According to PwC analysis, London hoteliers have seen the capital trading at a very high level and, although trading wobbled a bit in the middle of the year and then again in the autumn, it seems to have picked up in the latter part of 2014.
PwC’s latest hotel forecast for London, published in September 2014, has been pretty accurate to date. So far, for the 10 months to October 2014, London has seen 0.3% growth, with occupancy averaging 83.3%. ADR has seen 2.5% growth averaging £140.60 across London and RevPAR has increased by 2.8% to hit £117.
5%+ RevPAR growth
Looking ahead to 2015, Liz Hall head of hospitality and leisure research at PwC, said:
“PwC’s current hotel update – to be revised in March 2015 – forecasts over 5% RevPAR growth this year. This is driven by a 1.5% occupancy increase, taking occupancy up to 84%, as the Rugby World Cup has a positive knock-on impact on demand.

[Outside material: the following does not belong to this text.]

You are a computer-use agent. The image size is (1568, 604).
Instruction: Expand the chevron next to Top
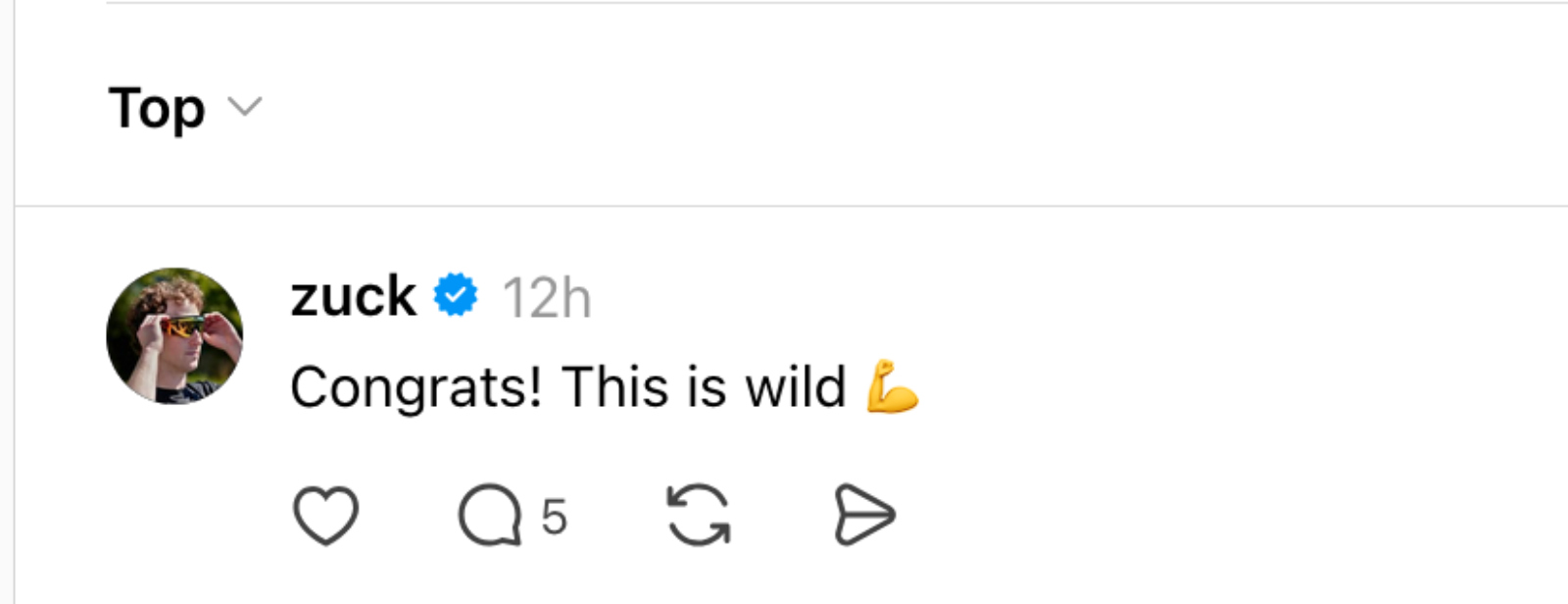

A further 3.6% rates advance elevates rates to over £145 and RevPAR could reach over £122. Steeper supply growth is expected to return this year as investors and developers continue to demonstrate high confidence in the capital.”
Regions stronger than expected in 2014
For the regions, PwC expected the recovery to continue strongly in 2014 with RevPAR up 7% to £46. So far it’s been even stronger than expected, with rates up 6.6% to September and RevPAR up 10.4% to almost £49. Most cities around the UK have benefitted – some more than others e.g. Glasgow with RevPAR up 24% post Commonwealth Games and others like Bristol, Cardiff, Liverpool and York with double digit growth so far.
Liz Hall head of hospitality and leisure research at PwC, added:
“So far, the regions have seen very high growth in RevPAR from groups demand and much lower growth in transients. Despite all this, ADR remains 20% below its 2007 level and though rates are rising at last in the regions where we are seeing stabilisation, it’s a long road to get rates back in real terms.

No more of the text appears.